Kashmir - Journey to Freedom
Kashmir - Journey to Freedom
Berlin International Film Festival


My memory is again
in the way of your history:
Army convoys all night
like desert caravans...
We can’t ask them:
Are you done with the world?
In the lake the arms
of temples and mosques
are locked
in each other’s
reflections

Agha Shahid Ali
Kashmiri poet

 

Every day Israel continues bombing Gaza. I’m on the road, so all I can do is go to demonstrations against the war andto come out against the war in my writing. I can fume and rant and burst into tears in response to all this evil.

I have a hard time looking the supporters of this war directly in the eye. I don’t want to see the smug glimmer of victory sparkling in their faces in the wake of all those mangled bodies, or worse, to see the startled expressions of the more sensitive among them: “Tsk, tsk,” they say, “how awful!” and they go on about their lives.

There will soon be a ceasefire. Soon they will count the bodies. The propaganda machine will produce sterile accounts of a fundamentalist monster that must be defeated. Today the lines are drawn in Gaza. Tomorrow they will be drawn in Kashmir, or wherever else the West decides to set its boundaries against the barbaric hordes that have swooped down to destroy its way of life. I suppose some poets will express their regret, that a few liberal artists will receive a government stipend to flagellate themselves publicly. I am sure that we’ll see public events to raise money in support of the innocent children who were this cruel enemy’s most vulnerable victims. I’m even sure that there is some Israeli soldier in Gaza planning his next film, and that it will be a sensitive film, human, all too human. After all, this sensitive soldier’s soul was shattered when he saw that young Palestinian girl clutching her doll in front of the rubble that is left of her home, which fell victim to a particularly “smart rocket.” The soldier’s pain will be reflected in the girls’ sad expression.

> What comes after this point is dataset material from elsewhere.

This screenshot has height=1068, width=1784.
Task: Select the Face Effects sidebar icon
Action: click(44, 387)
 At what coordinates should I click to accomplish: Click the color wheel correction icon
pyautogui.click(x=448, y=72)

Then, in agonizingly slow motion—or perhaps in a gesture stripped of all emotion by the shock of battle (it all depends on the actor’s mood and the cameraman’s temperament)—the soldier hands the girl some medicine, or perhaps even a triangle of Toblerone from the stash he carries in his gear. Suddenly, we will all realize that he is the light flickering in the darkness, and that we can be redeemed. The film will condemn the warlords who started this, the brutality of occupation, and perhaps even the soldier himself (after all, aren’t we all to blame in some small way?). He may even punish himself in this film, and find himself unable to have sex with his boyfriend, his girlfriend, or maybe even with both.

The film will make the rounds of all the festivals, getting plenty of rewards, and everyone will say about the director, “How sensitive he is! How human, all too human!” And luckily, after long sessions with a therapist, the director/protagonist will admit in some exclusive interview or other that he has gotten back in touch with his feminine side, so that he can finally have an erection again.

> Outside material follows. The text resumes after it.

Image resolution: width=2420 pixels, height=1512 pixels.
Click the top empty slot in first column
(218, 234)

And most of all, no one will stomp out in the middle of a screening, screaming, “I’ve seen it all before,” and leave a trail of popcorn in his wake.

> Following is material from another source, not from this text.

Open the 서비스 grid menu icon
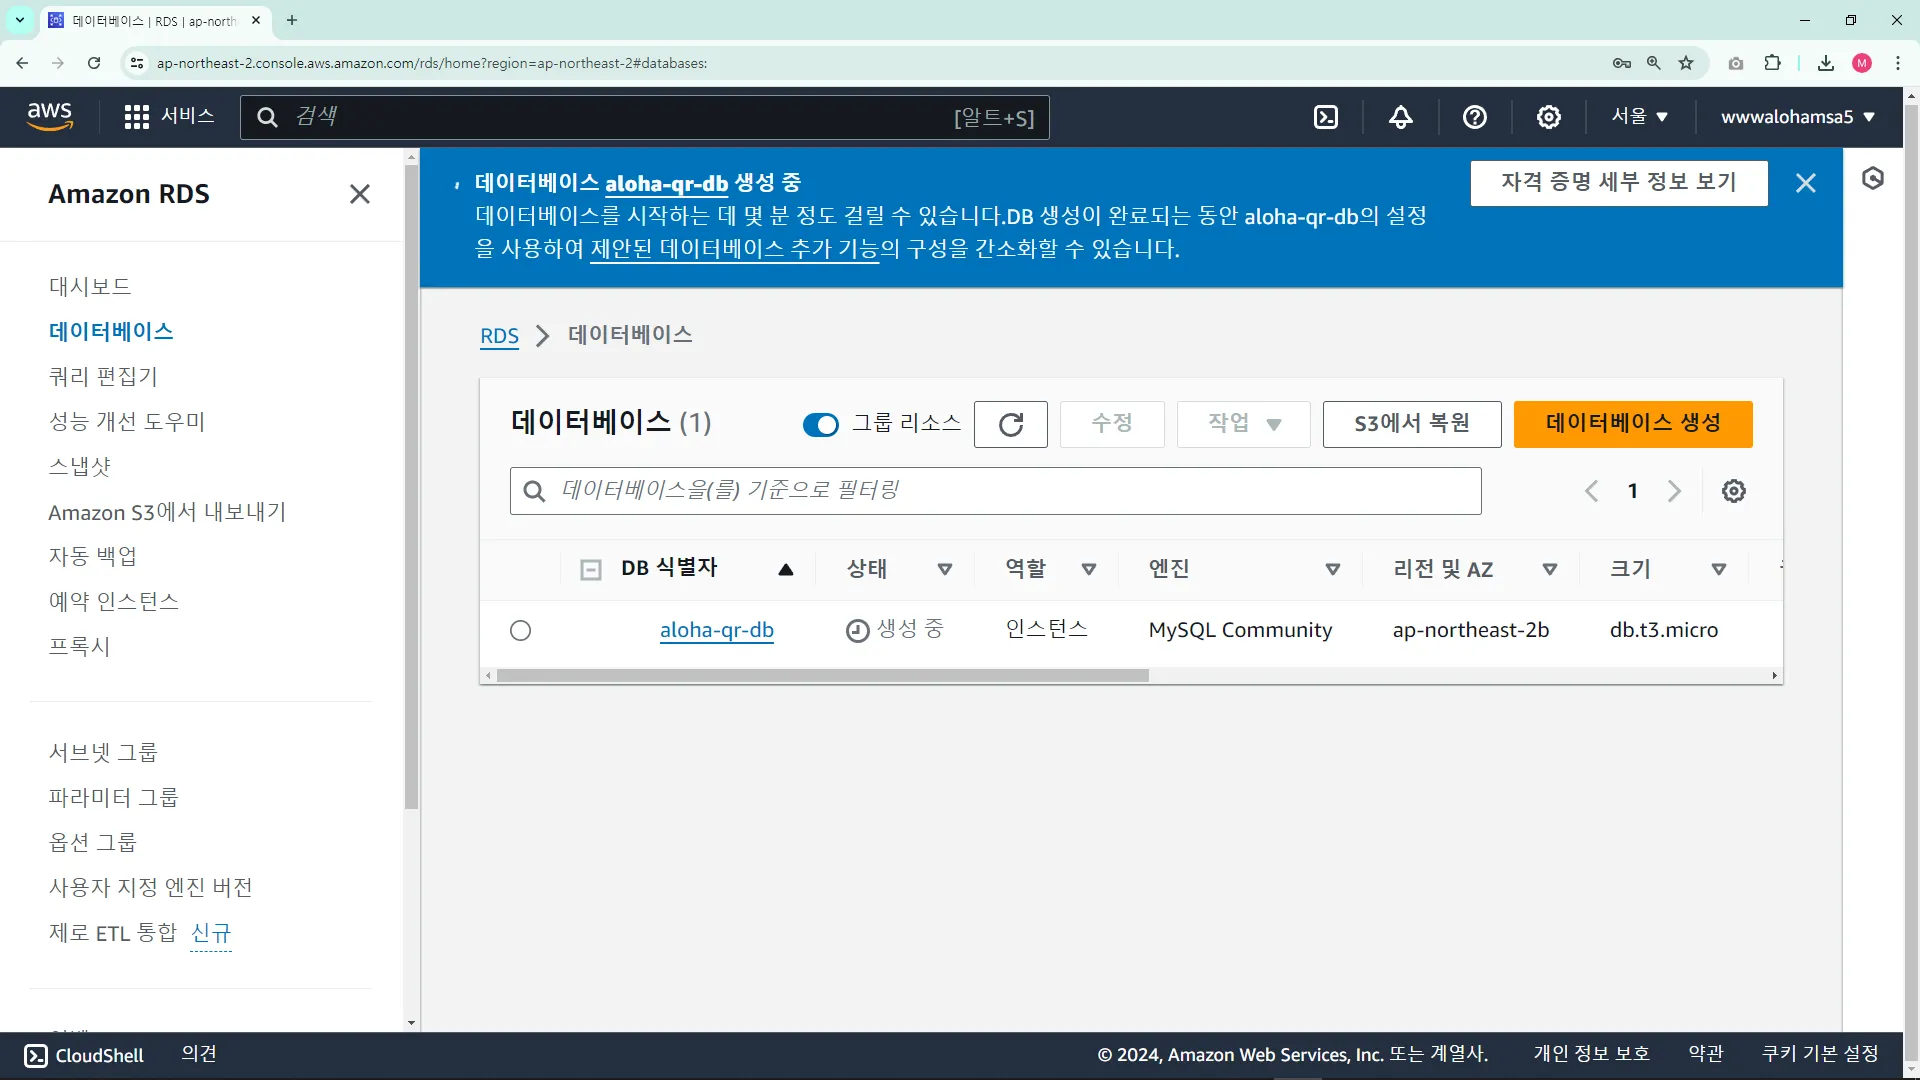This screenshot has width=1920, height=1080. [x=137, y=117]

The system, like some shamanistic ritual, has a place and role for everyone. For artists like us, it is preserving the comfort of our lives while caught between the fences that protect us from where the wild things are—from worlds that are feral, pitiable, and brutal. The fences that surround those worlds have become our own prison.

So here’s a thought: Maybe cinema can’t be more than what it was intended to be. But maybe, sometimes, we can come across a hole in the wall and cross over to the other side. And then, maybe, we can avoid depicting “the other” with too much pity and sympathy, from the safety of the watchtower that looms over the walls protecting our “Western democracy.” Yes, maybe we can find a hole in that wall and crawl through to the other side, where we can, for a moment reject our own otherness. Maybe that’s where the radical transformation takes place, and we become one with the other.